To calculate the timer period, we’ll need to understand how the PIC drives the interrupt from its clock source. For more information, check the 18F66K80 family datasheet, section 13.1 Timer0 Operation. For our purpose we need the following basic understanding: at our clock frequency of 8MHz, 10ms means 80.000 clock ticks. Since the prescaler is set to 1/2 this is halved to 40000. To get this precise amount of ticks from a counter that counts to 65.525, we’ll need to preset the counter to 65536 - 40000 = 25536 every time the interrupt is called. This preset value will be stored in the label Timer0ReloadValue, which is defined in vscp_node_defines.h.
//Timer0 used as 10ms timer. Timer generates interupt on overflow.
//#define Timer0ReloadValue 25536 //10ms = 80000 clock ticks at 8Mhz Fosc/4. Prescaler = 1/2. Timer0ReloadValue=65536-40000=25536
To change the timer period to 1ms, we’ll comment out the above line and add a new line:
#define Timer0ReloadValue 61536 //1ms = 8000 clock ticks at 8Mhz Fosc/4. Prescaler = 1/2. Timer0ReloadValue=65536-4000=61536
Once the timer expires, the function isr_low will be called. It tests if the interrupt was cause by timer0 and executes the application code that uses this timer.
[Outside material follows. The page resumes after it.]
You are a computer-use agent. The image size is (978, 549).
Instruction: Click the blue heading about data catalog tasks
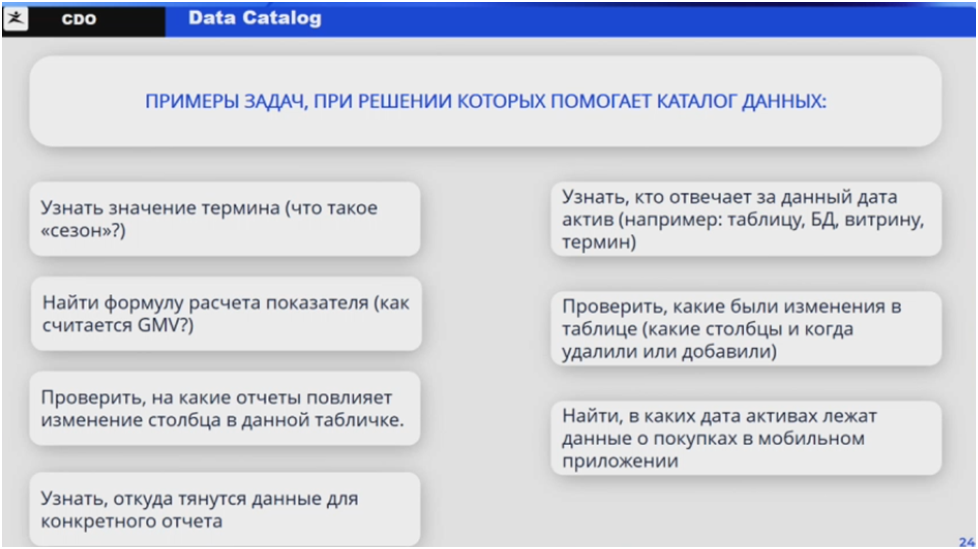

void interrupt low_priority isr_low( void ){
...
if ( INTCONbits.TMR0IF ) { // If a Timer0 overflow Interrupt, Then...
...
...
WriteTimer0(Timer0ReloadValue);
INTCONbits.TMR0IF = 0; //clear overflow IRQ
}
return; }
At the end of the interrupt routine, the timer counter is reset to its starting value and the timer overflow bit is cleared.
If we toggle a spare output pin inside the inpterrupt routine, we can check on the oscilloscope that our interrupt is indeed running at 1ms. Since we are toggling the pin in the interrupt, a full period of the waveform will need two passes through the interrupt routine. So we’ll need to devide the measured period by 2.
Existing 10ms application code
Ofcourse the original application code, which expects to run at 10ms, is now running at 1ms as well. So we’ll need to modify the interrupt routine to accommodate this.
We’ll use a new variable, counter_1_to_10ms, to count to 10 inside the 1ms interrupt routine.
unsigned short counter_1_to_10ms = 0; // Counter used to generate counter_10ms from 1ms interrupt
void interrupt low_priority isr_low( void ){
...
if ( INTCONbits.TMR0IF ) { // If a Timer0 overflow Interrupt, Then...
// put 1ms work here
counter_1_to_10ms++;
if ( counter_1_to_10ms >= 10 ) { // if 10ms have expired
counter_1_to_10ms = 0; // reset counter for next pass
//put 10ms work here
Now the original code runs at 10ms again, and we have a place to put code that we want to run at 1ms.